*Material provided*
╭──
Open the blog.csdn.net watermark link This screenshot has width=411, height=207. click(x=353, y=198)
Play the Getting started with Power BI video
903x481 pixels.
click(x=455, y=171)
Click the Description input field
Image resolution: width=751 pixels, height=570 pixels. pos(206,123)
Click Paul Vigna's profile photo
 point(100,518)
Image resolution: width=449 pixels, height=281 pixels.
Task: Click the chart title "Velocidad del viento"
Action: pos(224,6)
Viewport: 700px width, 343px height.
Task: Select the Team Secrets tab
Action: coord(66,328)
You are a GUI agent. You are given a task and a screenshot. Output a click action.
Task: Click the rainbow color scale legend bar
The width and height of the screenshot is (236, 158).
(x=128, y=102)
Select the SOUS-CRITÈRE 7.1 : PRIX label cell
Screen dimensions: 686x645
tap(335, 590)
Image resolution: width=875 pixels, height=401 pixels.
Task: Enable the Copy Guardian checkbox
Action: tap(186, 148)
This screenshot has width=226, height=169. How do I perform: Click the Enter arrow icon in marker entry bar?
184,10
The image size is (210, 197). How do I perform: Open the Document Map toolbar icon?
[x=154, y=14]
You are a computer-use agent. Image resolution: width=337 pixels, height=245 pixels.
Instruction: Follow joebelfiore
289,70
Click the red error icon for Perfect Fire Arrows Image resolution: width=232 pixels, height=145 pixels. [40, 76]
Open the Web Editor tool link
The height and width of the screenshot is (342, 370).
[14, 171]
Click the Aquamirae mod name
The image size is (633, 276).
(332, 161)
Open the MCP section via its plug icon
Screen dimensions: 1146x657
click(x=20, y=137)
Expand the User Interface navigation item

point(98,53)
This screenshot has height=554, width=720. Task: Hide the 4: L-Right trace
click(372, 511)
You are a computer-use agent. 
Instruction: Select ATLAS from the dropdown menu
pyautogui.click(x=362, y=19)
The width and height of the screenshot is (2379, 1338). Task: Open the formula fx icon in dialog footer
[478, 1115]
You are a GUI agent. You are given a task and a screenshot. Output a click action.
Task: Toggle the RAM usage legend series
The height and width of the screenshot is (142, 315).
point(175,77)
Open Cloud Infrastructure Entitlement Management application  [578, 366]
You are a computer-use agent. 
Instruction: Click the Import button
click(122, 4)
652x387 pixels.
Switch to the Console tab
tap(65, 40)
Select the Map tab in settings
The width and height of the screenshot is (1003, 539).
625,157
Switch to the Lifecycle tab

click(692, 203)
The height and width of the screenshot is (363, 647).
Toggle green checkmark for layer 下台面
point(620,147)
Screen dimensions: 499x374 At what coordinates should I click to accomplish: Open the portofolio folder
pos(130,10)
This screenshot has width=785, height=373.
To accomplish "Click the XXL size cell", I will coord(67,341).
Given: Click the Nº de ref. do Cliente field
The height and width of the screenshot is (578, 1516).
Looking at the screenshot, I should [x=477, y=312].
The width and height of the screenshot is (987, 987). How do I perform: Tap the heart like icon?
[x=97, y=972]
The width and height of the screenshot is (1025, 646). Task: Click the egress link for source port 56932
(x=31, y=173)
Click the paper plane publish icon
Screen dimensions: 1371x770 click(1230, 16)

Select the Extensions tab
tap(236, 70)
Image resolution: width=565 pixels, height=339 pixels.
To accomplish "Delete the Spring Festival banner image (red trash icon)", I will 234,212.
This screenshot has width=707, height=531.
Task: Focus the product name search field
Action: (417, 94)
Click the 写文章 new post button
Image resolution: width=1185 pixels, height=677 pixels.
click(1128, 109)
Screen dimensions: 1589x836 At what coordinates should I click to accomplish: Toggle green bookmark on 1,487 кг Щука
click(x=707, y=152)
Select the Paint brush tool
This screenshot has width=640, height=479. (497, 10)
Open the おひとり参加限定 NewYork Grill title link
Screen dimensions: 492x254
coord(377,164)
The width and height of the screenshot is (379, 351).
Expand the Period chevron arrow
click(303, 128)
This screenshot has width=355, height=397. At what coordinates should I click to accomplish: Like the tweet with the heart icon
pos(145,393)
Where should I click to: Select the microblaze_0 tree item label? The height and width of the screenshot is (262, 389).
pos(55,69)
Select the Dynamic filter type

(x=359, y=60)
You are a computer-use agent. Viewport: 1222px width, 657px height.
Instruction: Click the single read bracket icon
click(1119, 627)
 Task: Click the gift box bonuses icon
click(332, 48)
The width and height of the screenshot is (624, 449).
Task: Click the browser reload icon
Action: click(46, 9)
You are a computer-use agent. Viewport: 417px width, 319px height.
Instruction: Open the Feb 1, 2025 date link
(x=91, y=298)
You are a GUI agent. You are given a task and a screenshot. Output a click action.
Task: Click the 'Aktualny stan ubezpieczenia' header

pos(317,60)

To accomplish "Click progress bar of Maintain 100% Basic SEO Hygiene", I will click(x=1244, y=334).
╰──
*Task goal*
Copy out the entries verbatim, starting with the line containing "The width and height of the screenshot is (379, 351)." and continuing through the end of the entries.

*Full output*
The width and height of the screenshot is (379, 351).
Expand the Period chevron arrow
click(303, 128)
This screenshot has width=355, height=397. At what coordinates should I click to accomplish: Like the tweet with the heart icon
pos(145,393)
Where should I click to: Select the microblaze_0 tree item label? The height and width of the screenshot is (262, 389).
pos(55,69)
Select the Dynamic filter type

(x=359, y=60)
You are a computer-use agent. Viewport: 1222px width, 657px height.
Instruction: Click the single read bracket icon
click(1119, 627)
 Task: Click the gift box bonuses icon
click(332, 48)
The width and height of the screenshot is (624, 449).
Task: Click the browser reload icon
Action: click(46, 9)
You are a computer-use agent. Viewport: 417px width, 319px height.
Instruction: Open the Feb 1, 2025 date link
(x=91, y=298)
You are a GUI agent. You are given a task and a screenshot. Output a click action.
Task: Click the 'Aktualny stan ubezpieczenia' header

pos(317,60)

To accomplish "Click progress bar of Maintain 100% Basic SEO Hygiene", I will click(x=1244, y=334).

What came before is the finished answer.